Extrathyroidal extension

​Extrathyroidal extension means that tumour cells have spread outside of the thyroid gland and into the surrounding tissues. Pathologists divide extrathyroidal extension into two types:

  • Microscopic extrathyroidal extension – The tumour cells outside of the thyroid gland could be seen only after the tumour was examined under the microscope. This type of extrathyroidal extension is not associated with a worse prognosis and it does not change the pathologic tumour stage (pT).
  • Gross (macroscopic) extrathyroidal extension – The tumour could be seen spreading into surrounding tissues without the use of a microscope. This type of extrathyroidal extension may be seen by your doctor at the time of surgery or by the pathologist’s assistant performing the gross examination of the tissue sent to pathology. This type of extrathyroidal extension is important because these tumours are more likely to spread to other parts of the body. Gross extrathyroidal extension also increases the pathologic tumour stage (pT) to pT3b.

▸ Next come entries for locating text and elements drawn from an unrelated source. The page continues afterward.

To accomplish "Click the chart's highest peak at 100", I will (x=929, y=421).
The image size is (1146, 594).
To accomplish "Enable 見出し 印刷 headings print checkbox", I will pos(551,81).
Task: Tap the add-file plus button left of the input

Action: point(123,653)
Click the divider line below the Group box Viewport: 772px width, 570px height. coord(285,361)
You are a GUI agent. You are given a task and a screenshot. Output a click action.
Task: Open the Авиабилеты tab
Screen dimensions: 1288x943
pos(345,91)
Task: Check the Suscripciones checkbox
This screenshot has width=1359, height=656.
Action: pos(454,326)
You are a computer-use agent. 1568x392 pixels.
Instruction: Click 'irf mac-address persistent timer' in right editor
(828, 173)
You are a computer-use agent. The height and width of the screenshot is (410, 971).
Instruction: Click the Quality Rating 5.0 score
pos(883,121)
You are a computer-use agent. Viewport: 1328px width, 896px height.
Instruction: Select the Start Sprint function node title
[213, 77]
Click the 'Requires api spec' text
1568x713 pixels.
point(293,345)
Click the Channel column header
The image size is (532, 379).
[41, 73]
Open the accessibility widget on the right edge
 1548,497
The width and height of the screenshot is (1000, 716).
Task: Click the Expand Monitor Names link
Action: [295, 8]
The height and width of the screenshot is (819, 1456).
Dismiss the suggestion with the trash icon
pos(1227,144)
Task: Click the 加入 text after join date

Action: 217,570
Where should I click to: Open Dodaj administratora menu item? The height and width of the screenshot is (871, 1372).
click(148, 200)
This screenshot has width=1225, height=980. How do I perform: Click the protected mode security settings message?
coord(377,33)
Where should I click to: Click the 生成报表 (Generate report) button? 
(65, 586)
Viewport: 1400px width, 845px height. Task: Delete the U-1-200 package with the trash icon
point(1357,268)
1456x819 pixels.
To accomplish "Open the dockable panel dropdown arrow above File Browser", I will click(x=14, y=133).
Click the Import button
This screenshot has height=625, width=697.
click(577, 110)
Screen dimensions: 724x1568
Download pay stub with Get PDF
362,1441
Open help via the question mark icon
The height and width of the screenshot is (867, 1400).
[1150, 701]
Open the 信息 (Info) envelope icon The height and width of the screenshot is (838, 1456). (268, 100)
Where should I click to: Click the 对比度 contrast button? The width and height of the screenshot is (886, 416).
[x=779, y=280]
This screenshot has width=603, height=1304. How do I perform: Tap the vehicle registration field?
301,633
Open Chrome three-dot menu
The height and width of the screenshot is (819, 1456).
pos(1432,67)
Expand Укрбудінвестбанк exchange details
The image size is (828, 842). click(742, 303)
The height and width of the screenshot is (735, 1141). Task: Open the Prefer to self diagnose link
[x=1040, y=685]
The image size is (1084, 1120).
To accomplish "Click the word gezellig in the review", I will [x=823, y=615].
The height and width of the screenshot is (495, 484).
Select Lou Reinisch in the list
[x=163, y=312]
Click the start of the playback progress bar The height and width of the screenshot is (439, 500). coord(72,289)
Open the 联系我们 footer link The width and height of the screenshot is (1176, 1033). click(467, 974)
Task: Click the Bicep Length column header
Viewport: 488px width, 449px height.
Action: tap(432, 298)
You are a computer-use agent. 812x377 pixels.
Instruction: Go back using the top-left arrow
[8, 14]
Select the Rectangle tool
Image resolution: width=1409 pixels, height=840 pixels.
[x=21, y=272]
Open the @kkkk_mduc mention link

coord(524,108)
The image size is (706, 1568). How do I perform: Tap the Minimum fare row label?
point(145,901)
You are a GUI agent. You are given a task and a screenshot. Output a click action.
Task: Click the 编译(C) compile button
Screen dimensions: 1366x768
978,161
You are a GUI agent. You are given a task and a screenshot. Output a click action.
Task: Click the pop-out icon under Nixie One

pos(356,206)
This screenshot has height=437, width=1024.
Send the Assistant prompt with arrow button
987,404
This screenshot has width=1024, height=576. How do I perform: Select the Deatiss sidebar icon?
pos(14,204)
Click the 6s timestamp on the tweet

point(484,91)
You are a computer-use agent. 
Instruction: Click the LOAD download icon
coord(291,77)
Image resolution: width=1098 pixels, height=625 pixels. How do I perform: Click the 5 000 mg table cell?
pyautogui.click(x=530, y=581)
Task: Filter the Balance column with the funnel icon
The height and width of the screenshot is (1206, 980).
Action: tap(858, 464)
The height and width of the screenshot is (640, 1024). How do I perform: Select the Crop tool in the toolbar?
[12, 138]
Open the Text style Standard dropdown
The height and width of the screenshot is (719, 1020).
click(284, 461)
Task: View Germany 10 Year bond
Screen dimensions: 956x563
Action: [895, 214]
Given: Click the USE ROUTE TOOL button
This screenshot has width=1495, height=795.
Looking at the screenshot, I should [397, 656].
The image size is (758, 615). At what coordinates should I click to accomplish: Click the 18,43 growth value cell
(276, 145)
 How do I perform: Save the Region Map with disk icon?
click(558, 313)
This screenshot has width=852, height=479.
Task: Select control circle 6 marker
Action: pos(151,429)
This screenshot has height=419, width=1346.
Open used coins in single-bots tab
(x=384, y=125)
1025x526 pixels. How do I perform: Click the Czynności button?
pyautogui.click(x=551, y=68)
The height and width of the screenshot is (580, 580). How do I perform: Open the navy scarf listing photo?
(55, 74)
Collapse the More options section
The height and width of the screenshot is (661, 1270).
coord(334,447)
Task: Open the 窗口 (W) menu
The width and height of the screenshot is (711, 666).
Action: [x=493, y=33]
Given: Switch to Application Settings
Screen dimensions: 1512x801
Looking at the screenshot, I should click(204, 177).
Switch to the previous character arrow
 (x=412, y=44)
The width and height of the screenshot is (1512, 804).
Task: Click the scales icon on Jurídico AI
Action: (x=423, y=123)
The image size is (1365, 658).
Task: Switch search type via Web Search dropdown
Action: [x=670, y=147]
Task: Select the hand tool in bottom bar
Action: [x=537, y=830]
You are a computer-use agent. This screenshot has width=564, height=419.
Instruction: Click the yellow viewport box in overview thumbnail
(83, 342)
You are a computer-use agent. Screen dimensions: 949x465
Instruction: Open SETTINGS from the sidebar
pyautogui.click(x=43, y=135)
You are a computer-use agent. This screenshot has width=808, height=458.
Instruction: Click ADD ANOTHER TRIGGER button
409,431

Vascular invasion (angioinvasion)

Vascular invasion, also known as angioinvasion, is the spread of tumour cells into a blood vessel. When tumour cells invade blood vessels, they have the potential to travel through the bloodstream to other parts of the body, a process known as metastasis. For this reason, vascular invasion is important because it indicates a more aggressive form of cancer. Most reports will describe vascular invasion as negative if no tumour cells are seen inside a blood vessel or positive if tumour cells are seen inside at least one blood vessel.

Lymphatic invasion

​Lymphatic invasion means that tumour cells are seen inside lymphatic channels, small hollow tubes that allow the flow of a fluid called lymph from tissues to immune organs called lymph nodes. Lymphatic invasion is important because it increases the risk that tumour cells will spread through the lymphatic system to lymph nodes. If lymphatic invasion is seen, it will be called positive. If no lymphatic invasion is seen, it will be called negative.


​In pathology, a margin refers to the edge of tissue removed during tumour surgery. The margin status in a pathology report is important as it indicates whether the entire tumour was removed or if some was left behind. This information helps determine the need for further treatment.

Pathologists examine margins to check if tumour cells are present at the tissue’s cut edge. A positive margin, where tumour cells are found, suggests that some tumour cells may remain in the body. In contrast, a negative margin, with no tumour cells at the edge, suggests the tumour was fully removed. Some reports also measure the distance between the nearest tumour cells and the margin, even if all margins are negative.


Lymph nodes

Lymph nodes are small immune organs found throughout the body. Cancer cells can spread from a tumour to lymph nodes through small lymphatic vessels. For this reason, lymph nodes are commonly removed and examined under a microscope to look for cancer cells. The movement of cancer cells from the tumour to another part of the body such as a lymph node is called a metastasis.

Lymph node

Cancer cells typically spread first to lymph nodes close to the tumour although lymph nodes far away from the tumour can also be involved. For this reason, the first lymph nodes removed are usually close to the tumour. Lymph nodes further away from the tumour are only typically removed if they are enlarged and there is a high clinical suspicion that there may be cancer cells in the lymph node.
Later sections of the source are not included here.